Story #11453

Federated user identity which works across a network of Arvados clusters

Added by Tom Morris about 1 year ago. Updated 4 months ago.

Status:
Closed
Priority:
Normal
Assigned To:
Category:
-
Target version:
Start date:
06/20/2017
Due date:
% Done:

100%

Estimated time:
(Total: 0.00 h)
Story points:
2.0

Description

Basic elements:
- a single login server which provides authentication for all clusters in the network
- a single user UUID is used across all nodes in the cluster.

API server needs two additional features:
1. Validate salted token by contacting origin cluster
2. As an origin cluster, validate a received token from a remote cluster

Validation requests return the user record which is used to populate the local user table, along with an expiration time after which revalidation should occur.

Draft: Federated identity

Migration process from local identity to network identity is separate


Subtasks

Task #11874: [Spike] Prototype federated identityResolved

Task #12424: Migration process to convert local user IDs to network cluster IDsClosed

Task #12455: Validate v2-format salted tokensResolvedTom Clegg

Task #12440: Review 11453-federated-tokensResolvedTom Clegg


Related issues

Blocks Arvados - Story #11454: Support federated search across a set of Arvados clustersResolved2017-04-11

Blocks Arvados - Story #12705: Documentation/helper scripts for migrating users to federated identityResolved2018-01-11

Associated revisions

Revision e21d1ca9
Added by Tom Clegg 5 months ago

Merge branch '11453-federated-tokens'

refs #11453

Arvados-DCO-1.1-Signed-off-by: Tom Clegg <>

Revision 3a3fc5ac (diff)
Added by Tom Clegg 3 months ago

Fix wrong cluster label on search page when authenticated remotely.

Add uuid prefix to discovery doc.

refs #11453

Arvados-DCO-1.1-Signed-off-by: Tom Clegg <>

History

#1 Updated by Tom Clegg about 1 year ago

  • Description updated (diff)

#2 Updated by Tom Morris 8 months ago

  • Target version set to Arvados Future Sprints

#3 Updated by Tom Morris 7 months ago

  • Description updated (diff)

#4 Updated by Tom Morris 7 months ago

  • Description updated (diff)

#5 Updated by Tom Morris 7 months ago

  • Description updated (diff)
  • Story points set to 2.0

#6 Updated by Tom Morris 7 months ago

  • Assigned To set to Tom Clegg
  • Target version changed from Arvados Future Sprints to 2017-10-25 Sprint

#7 Updated by Tom Clegg 6 months ago

  • Status changed from New to In Progress

#8 Updated by Peter Amstutz 6 months ago

  • Target version changed from 2017-10-25 Sprint to 2017-11-08 Sprint

#9 Updated by Peter Amstutz 6 months ago

  • When validating a remote user, is_admin is forced to be false, but is_active is accepted from the remote site.

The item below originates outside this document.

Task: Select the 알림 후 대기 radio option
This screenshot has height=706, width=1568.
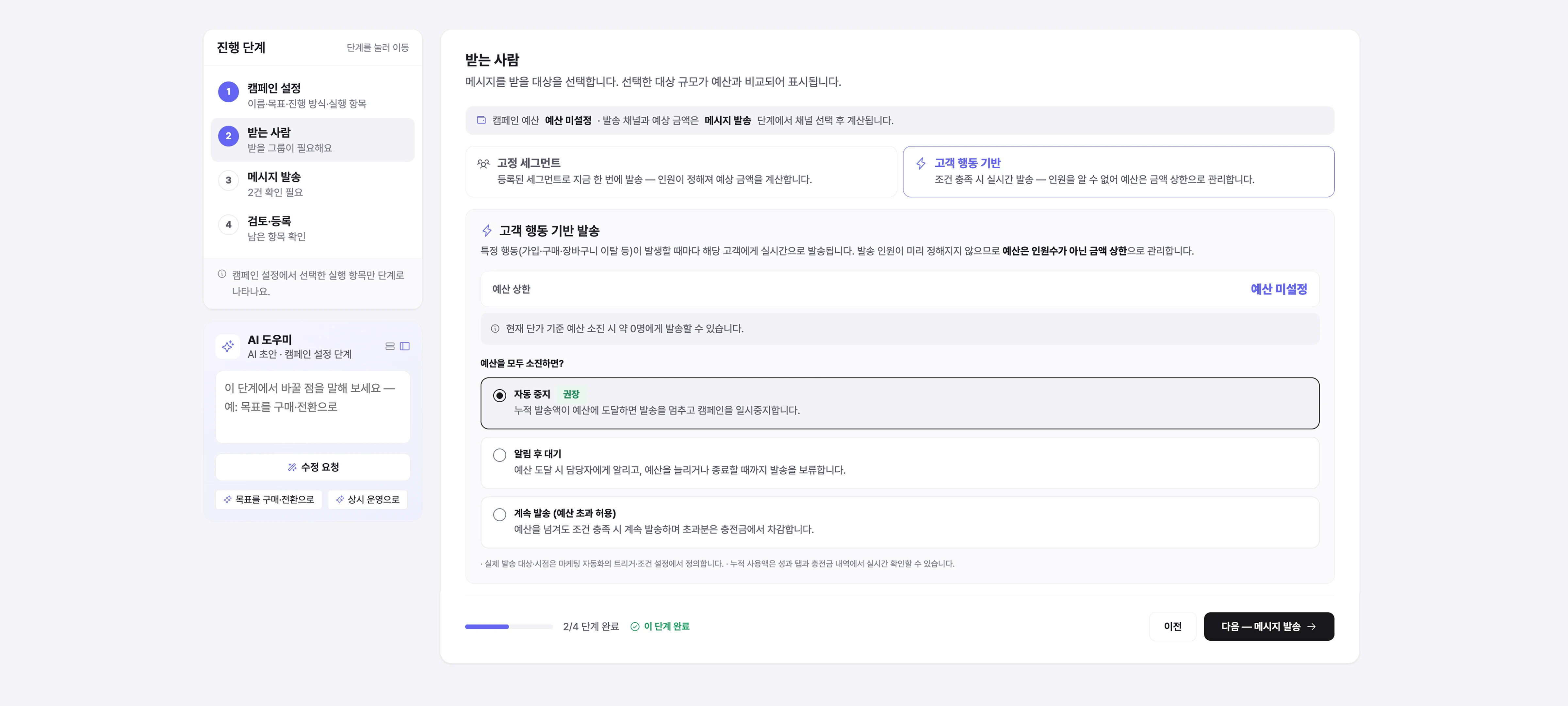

I understand if the remote user is not active we shouldn't accept the token, however this also ignores the local configuration Rails.configuration.new_users_are_active when the user is initially created, which prevents the cluster admin from requiring manual activation of remote users.
  • It looks like once a user account is created, a user could create a new token one the remote cluster and start using that, bypassing validation with the home cluster. Is that desirable / intentional?
  • test "list readable groups with salted token" checks for the presence of "all users" and absence of "system group" but not any other group fixtures. Since these are special group ids they could conceivably have special behavior that subverts the test.
  • RemoteUserAccountTest would benefit from some comments. I think what it is doing is setting up a web server in a separate thread so that the "auth" method can call "ArvadosApiToken" which calls "ApiClientAuthorization.validate" which contacts the stub web server? And the behavior of the stub web server is predetermined, so we're only testing the client side?
  • In validate() you call uuid[0..4] in a couple of places, it might be easier to understand if it was assigned to a variable with a descriptive name like "token_uuid_prefix".

#10 Updated by Peter Amstutz 6 months ago

test 'remote api server is not an api server' should return status 200.

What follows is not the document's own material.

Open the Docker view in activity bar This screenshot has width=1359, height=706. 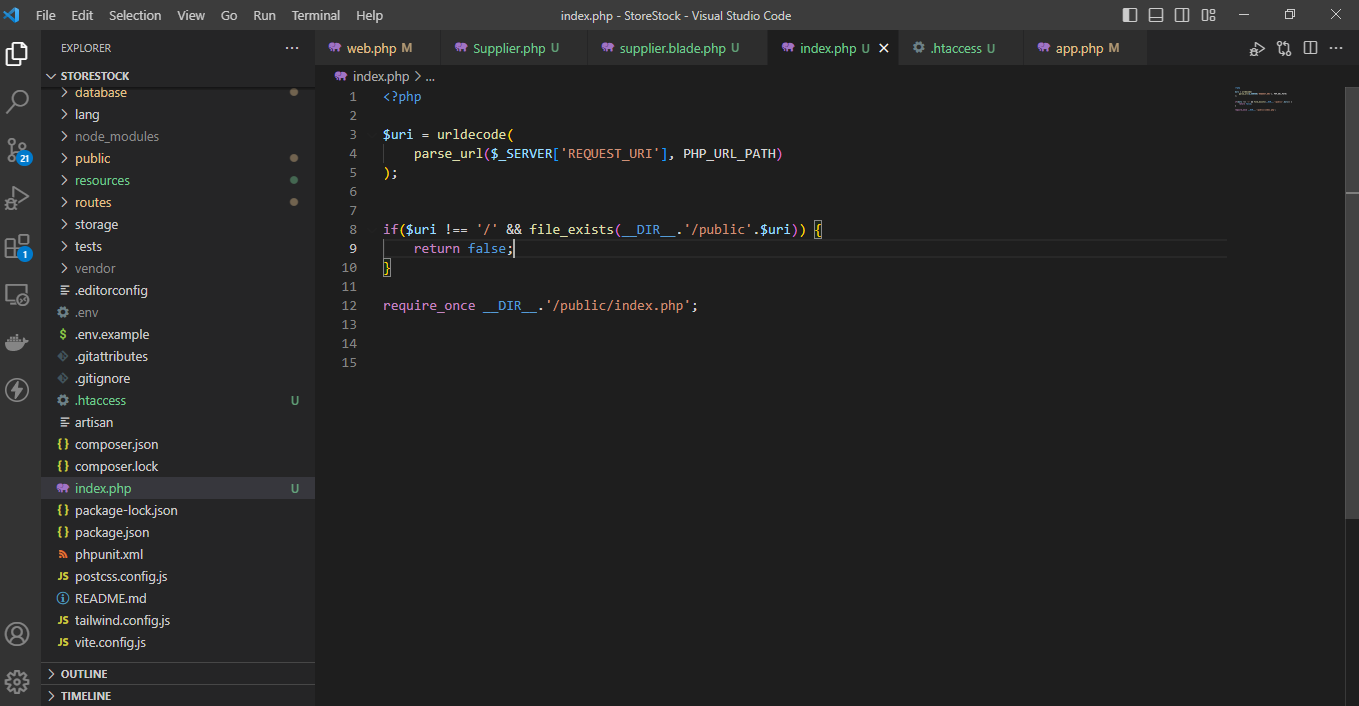[x=18, y=342]
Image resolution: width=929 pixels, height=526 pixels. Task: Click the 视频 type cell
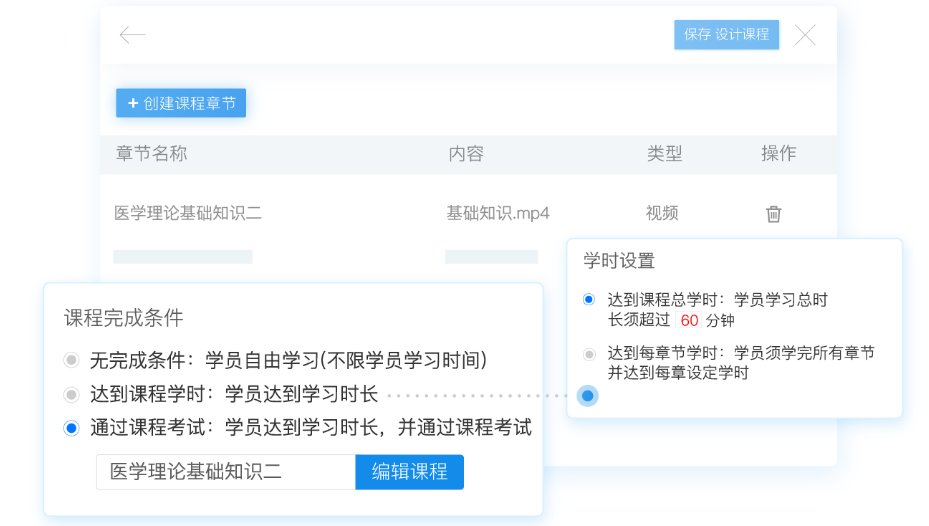[662, 213]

should bail out if 'uuid' or 'secret' is empty or nil (in case of maelformed v2/ tokens)

should test maelformed v2/ tokens.

is there a test that re-validates an expired token?

what happens if a remote user has an email address or username that conflicts with a local user?

what happens if the remote user's email address or username changes?

(currently, it looks like usernames are required to be unique, email is not).

it looks like the remote auth token caching doesn't set the "secret" field, so subsequent requests won't use it but (possibly) re-validate instead.

need a test for auth token caching.

what's the rationale for putting the "validate token from remote cluster" logic in load_read_auths of application_controller instead of in the arvados_api_token middleware?

The "validate token from remote cluster" logic should ensure that the HTTP method is GET.

#11 Updated by Peter Amstutz 6 months ago

All new tokens given to the client should be v2/ format tokens so the client can tell if it is talking to the home cluster or a remote cluster and determine if it needs to salt the token or not.

#12 Updated by Tom Clegg 6 months ago

Peter Amstutz wrote:

  • When validating a remote user, is_admin is forced to be false, but is_active is accepted from the remote site. I understand if the remote user is not active we shouldn't accept the token, however this also ignores the local configuration Rails.configuration.new_users_are_active when the user is initially created, which prevents the cluster admin from requiring manual activation of remote users.

Right. As it stands, if you accept users from remote site X, then you rely on site X's activation policy. Since the default config accepts users from *.arvadosapi.com, this seems rather permissive.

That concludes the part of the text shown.